Given text:
--- --- ---

Although soil total phosphorus concentrations typically range from 500 to 800 mg/kg of dry soil (Mengel et al., 2001), only a small fraction (0.1%) is readily available for plant uptake due to the low solubility of Pi, slow diffusion, and high soil reactivity (Menezes-Blackburn et al., 2018). Many soils in SSA have low available phosphorus levels (1 μmol l−1), significantly below the plant requirement of approximately 30 μmol l−1 for maximum productivity (Sashidhar and Podile, 2010). Soil available phosphorus may be improved using phosphate rock-enhanced compost (Qureshi et al., 2024; Ditta et al., 2018). Sarr et al. (2020) supplemented the phosphate rock-enriched compost with soil collected near plant roots, as a source of beneficial microbes, and further increased the compost nutrients and microbiome, including P-solubilizing microbes. These include bacteria, fungi, and actinomycetes that release organic acids and enzymes into the rhizosphere (Zuluaga et al., 2021; Alori et al., 2017; Liu et al., 2018), which promote phosphorus solubilization and mineralization. Glucose dehydrogenase (GCD) is pivotal in inorganic phosphorus solubilization, facilitated by its encoding gene (gcd) and cofactors (pqqFABCDEG), as reported by (An and Moe, 2016). Moreover, microbes harbor genes responsible for phosphorus transportation and absorption (Liang et al., 2020), enabling phosphorus transfer from the soil solution into microbial cells. Harnessing the capabilities of these soil microorganisms to enhance soil nutrient accessibility is a fundamental component of integrated soil fertility management approaches. Such strategies endorse the coordinated utilization of chemical fertilizers and organic amendments to rejuvenate soil health and fertility (Vanlauwe et al., 2023).
From this perspective, Sagnon et al. (2022) demonstrated the effectiveness of the phosphate rock-soil-compost mixture, comparable to that of chemical fertilizer NPK, for sorghum yield and soil microbiome. However, although the studies of Sarr et al. (2020) and Sagnon et al. (2022) demonstrated positive implications for soil fertility improvement and crop yields, only phosphate rock and rhizosphere soil were used as supplemental composting materials. We think providing farmers with various composting options is crucial, depending on resource availability. Phosphate-solubilizing microbes are in high numbers in rhizosphere soils (Elhaissoufi et al., 2022) and in plant roots as endophytes. We hypothesized that the mixture of soil and roots could also be an option for providing P-solubilizing microbes during composting. These P-solubilizing microbes are also present in organic wastes, such as livestock manure. Therefore, manures such as chicken manure could be another alternative microbial source during phospho-composting. Finally, calcined phosphate rock, with a higher water-soluble P than row phosphate rock, may be considered as P source during composting.

--- --- ---

Given data:
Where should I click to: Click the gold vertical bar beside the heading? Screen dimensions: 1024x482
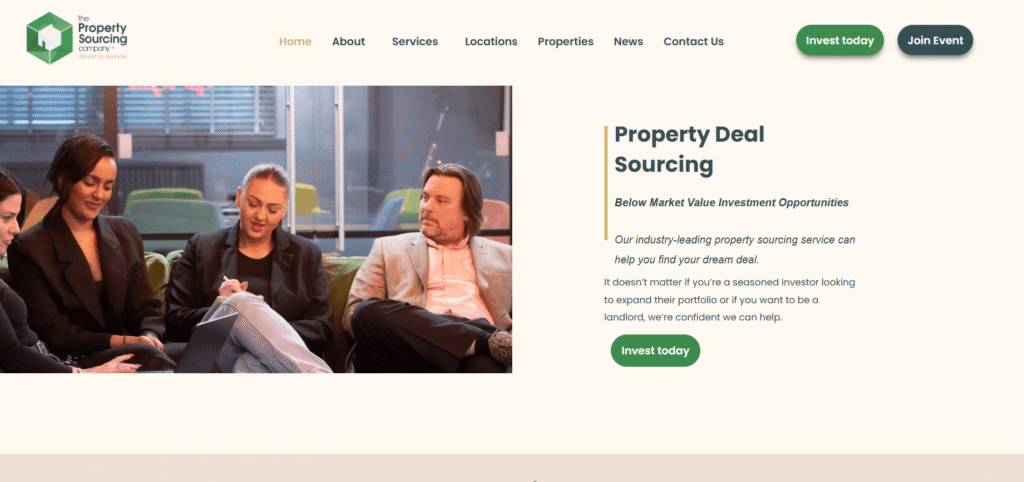(606, 184)
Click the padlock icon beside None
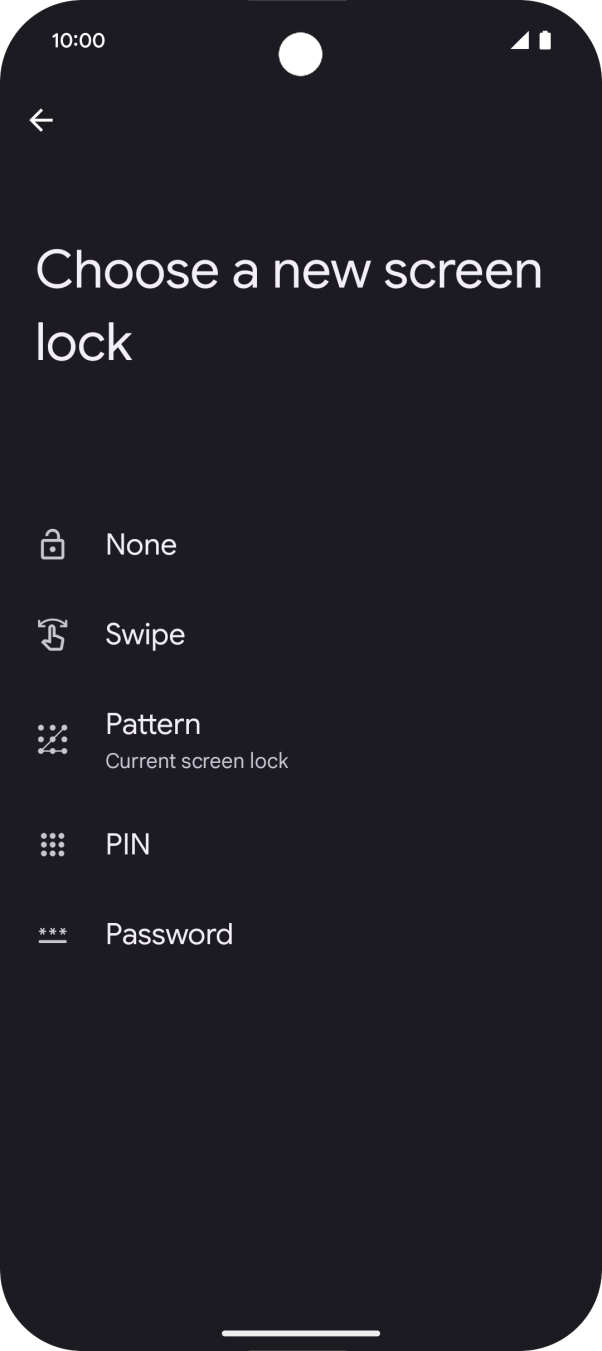602x1351 pixels. [x=52, y=545]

--- --- ---

Translate this sentence from the text on phosphorus and composting into French: "We hypothesized that the mixture of soil and roots could also be an option for providing P-solubilizing microbes during composting."

Nous avons émis l'hypothèse que le mélange de sol et de racines pourrait également constituer une option pour fournir des microbes solubilisant le P pendant le compostage.